Рассказывали об Иосифе, которого фараон бросил в темницу. Иосиф умел толковать сны. Потом-то ему хорошо было, но сколько он перенес! Братья оклеветали его, продали, долгие годы он сидел в мрачном подземелье. Я недолго стоял в углу и то сколько выстрадал! А ведь я стоял в классе, где есть окна, и понимал, что это только до звонка. Почему мы не знаем, как выглядела египетская темница и как долго томился в ней Иосиф? Жалко мне Иосифа. Вчера я хотел знать все об эскимосах, сегодня — об Иосифе. Вопросов у меня очень много; отчего взрослые не любят наших вопросов? Ведь того, что было так давно и так далеко, могут не знать и взрослые. Почему они никогда не признаются в том, что не знают чего-нибудь? Они ведь могли бы прочесть потом в книжке или спросить того, кто знает больше. Или догадаться. Им легче…
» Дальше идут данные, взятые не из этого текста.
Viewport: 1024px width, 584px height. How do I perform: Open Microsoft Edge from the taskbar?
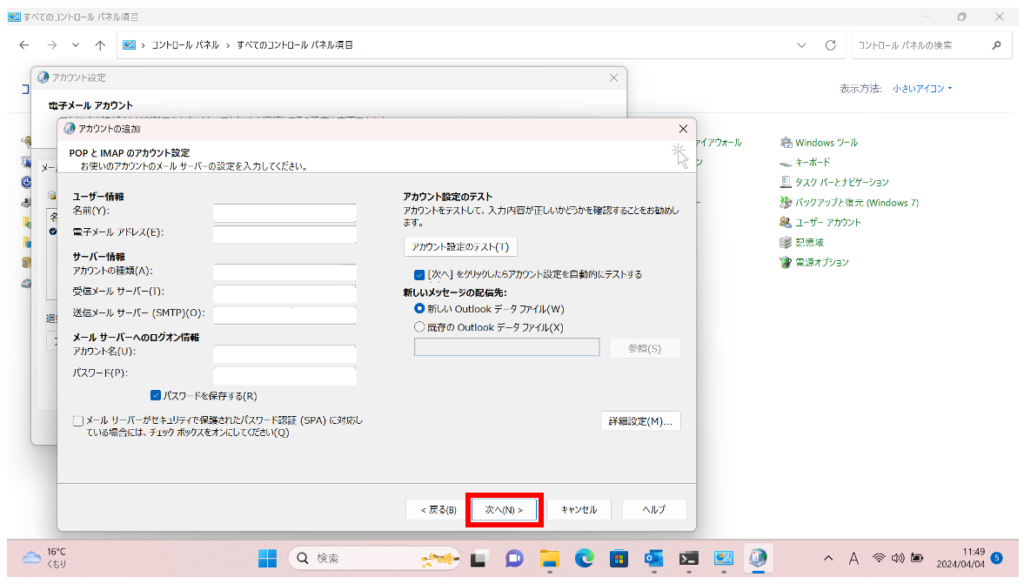coord(584,558)
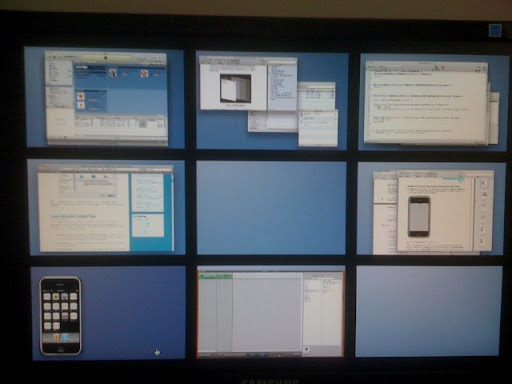Image resolution: width=512 pixels, height=384 pixels.
Task: Select the empty center space
Action: [271, 208]
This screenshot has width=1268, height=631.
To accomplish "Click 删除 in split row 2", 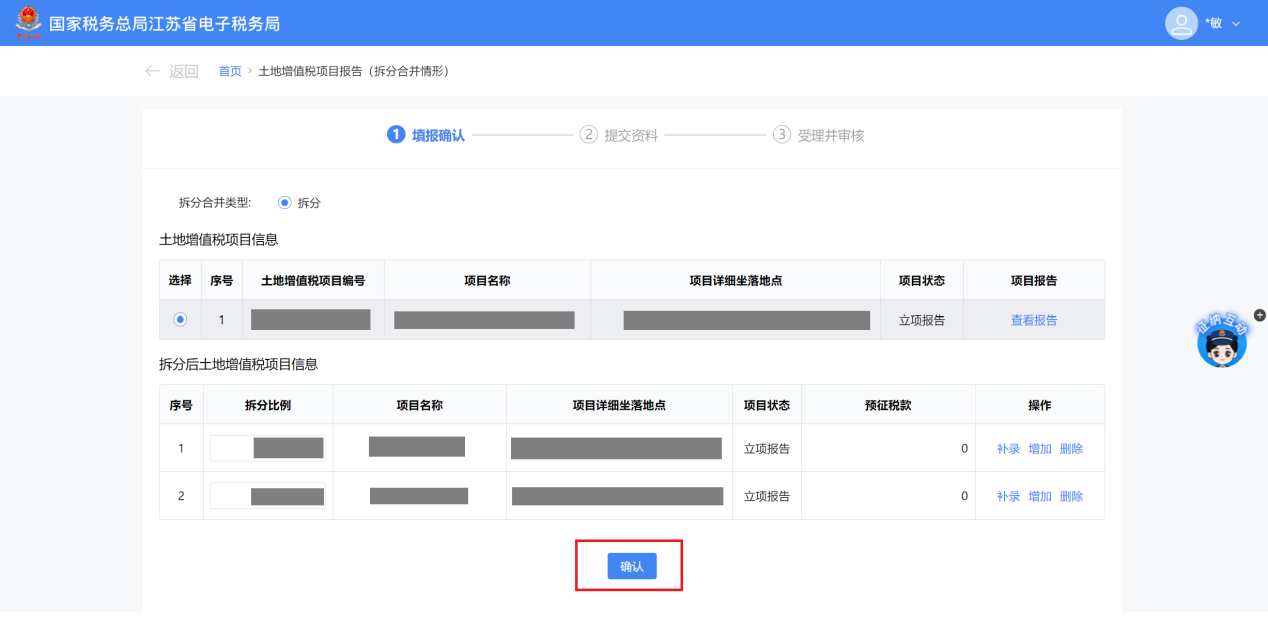I will [1071, 496].
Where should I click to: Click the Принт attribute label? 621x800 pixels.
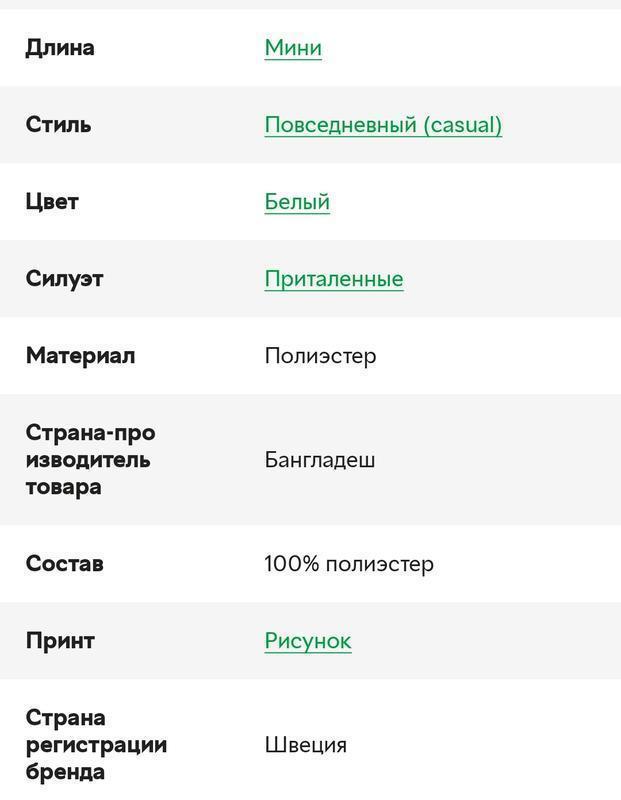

Раньше в школе не было даже таблиц и картин. В мое время даже кино не было. Как же бедны были детские годы без кино! Нам рассказывали о морях, о горах, о диких племенах, о давних войнах. И мы мечтали все это увидеть. Теперь, когда человек выходит из темного зала кинотеатра, он может, по крайней мере, сказать: «Я там был, я сам видел».
Меня выводит из задумчивости шум в классе. Мы опять отдохнули и жаждем двенадцати пушечных залпов.
Болит спина, только теперь заболела. Крепкий был, должно быть, снежок. Такая боль приятна. Как шрам, который отец показывает сыну. Боль, о которой говорят с гордостью: «Это ничего. Пустяки».
Я оборачиваюсь, чтобы взглянуть на Янека, которому я залепил снежком прямо в лоб, даже шапка у него свалилась. Он улыбается и блеском глаз отвечает:
«Помню. Но погоди, сейчас опять начнется. Уж я тебе не спущу».
Не знаю, чаще ли мы улыбаемся, чем взрослые. Только их улыбки мало что говорят, а вот наши мы хорошо понимаем, — иногда улыбкой больше скажешь, чем словом.
Когда я снова стану учителем, я попробую найти с учениками общий язык. Чтобы не было как бы двух враждебных лагерей: с одной стороны класс, а с другой — учитель и несколько подлиз. Попробую, нельзя ли сделать так, чтоб была взаимная откровенность.
Например, в такой вот день первого снега я во время урока хлопну вдруг в ладоши и скажу:
— А ну-ка, запомните, о чем вы думаете в эту минуту. Кто не хочет, может не говорить. Только по желанию.
В первый раз это не удастся. Но я буду часто так делать, — как только замечу, что класс не слушает.
Стану спрашивать всех по очереди:
— Ты о чем думал? А ты о чем?
Если кто-нибудь скажет, что он думал об уроке, я спрошу:
— А не выдумываешь?
Если кто-нибудь улыбнется и я увижу, что ему не хочется говорить почему, предложу:
— Не хочешь при всех, тогда скажи на ухо, или я запишу на переменке.
— Зачем это вам?
Я отвечу:
— Хочу написать книжку о школе. Многие пишут книги о школе. И все чаще вводится что-нибудь новое, чтобы лучше было и ребятам и учителям. Не увеличить ли зимой перемены? Не устают ли ученики скорее в хорошую погоду? Вы вот окончите школу и уйдете, а мы всю жизнь ходим в школу.
И они удивятся, потому что им и в голову не приходило, что учитель тоже ходит в школу и проводит здесь, в классе, много часов. Мы будем говорить о том, кто бы что хотел изменить. Я скажу, что у учителей чаще всего нервы плохие и болит горло. И объясню почему.
А потом, когда уже каждый искренне скажет, о чем он думает на уроке, я пошучу:
— А теперь всем, кто был невнимателен, я поставлю кол.
— Какой хитрый! А я скажу:
— Нехорошо говорить, что учитель хитрый. А они:
— Почему?
Я объясню. И опять:
— Ну, что же, значит, поставить кол тем, кто думал об уроке? Правильно?
Одни закричат:
— Да, да! А другие:
— За что? Мы были внимательны!
— Нет, невнимательны.
— Почему?
— Да потому, что сегодня выпал первый снег, а вы на него и внимания не обращаете. Значит, вы невнимательны.
— Ну, снег это не урок!
— Так, может быть, сегодня колов не ставить?
— Сегодня не ставить и никогда не ставить!